The Broken Promise of Semantic Versioning

There are many ideas in software engineering that sound like good ideas when you first hear them, but when held up to scrutiny, or used in a non-trivial setting, show themselves to be severely lacking. Usually this is through a kind of idealism which ignores the practical scenarios which arise in actual real world problems. I believe semantic versioning is such an idea.

For the uninitiated, semantic versioning is a versioning scheme defined by a standard in which the version number specifies a formally defined difference in the code, rather than just expressing an intent. One of the defining features of semantic versioning that I will focus on here is the fact that major version numbers are the only ones which may contain breaking changes after version 1.0.0. That is, an upgrade from 1.*.* to any other 1.*.* must not contain a breakage to the public API of the program or library.

My problem with semantic versioning can be summarised briefly as follows: a significant amount of software does not correctly follow the semantic versioning specification, and thus the claim or assumption that it does, results in a greater number of bugs and frustration than if we did away with semantic versioning entirely, forcing developers to treat upgrades with greater care.

Let's start with the first major problem; semantic versioning violations are pervasive. Some research from last year, summarised in this article, found that across more than 14,000 releases of the top 1000 most downloaded packages on crates.io, the Rust package repository, around 1 in 31 releases and more than 1 in 6 packages had at least one semantic versioning violation. As written within the aforelinked post,

Demanding perfection from maintainers would be naive, unreasonable, and unfair. Whenever hardworking, conscientious, well-intentioned people make a mistake, the failure is not with the people but in the system.

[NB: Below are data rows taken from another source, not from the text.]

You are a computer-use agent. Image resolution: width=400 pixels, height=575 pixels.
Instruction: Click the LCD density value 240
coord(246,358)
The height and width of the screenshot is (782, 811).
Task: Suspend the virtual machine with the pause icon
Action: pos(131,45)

The conclusion they provide though, which involves better tooling to detect such violations, is, to my eye, questionable. The ideal of semantic versioning is that when minor security updates, performance improvements, or bug fixes occur, the consumer of the software does not need to think about or worry about breakages, and can just update their software without further consideration. Tools like Cargo will perform such an update automatically, despite not formally specify what the "public API" of a Rust package is considered to be. From the documentation,

These are only guidelines, and not necessarily hard-and-fast rules that all projects will obey... Almost every change carries some risk that it will negatively affect the runtime behaviour, and for those cases it is usually a judgement call by the project maintainers whether or not it is a SemVer-incompatible change.

In fact, the guidelines focus on the API from the perspective of the compiler, not in terms of the actual behaviour of the code.

Since the semantic versioning specification says that all "software using semantic versioning MUST declare a public API", but the package manager will perform updates automatically despite the public API being up to the individual package developer, Cargo can update a package in a way that breaks the behaviour of a program even if the developer has a well defined public API.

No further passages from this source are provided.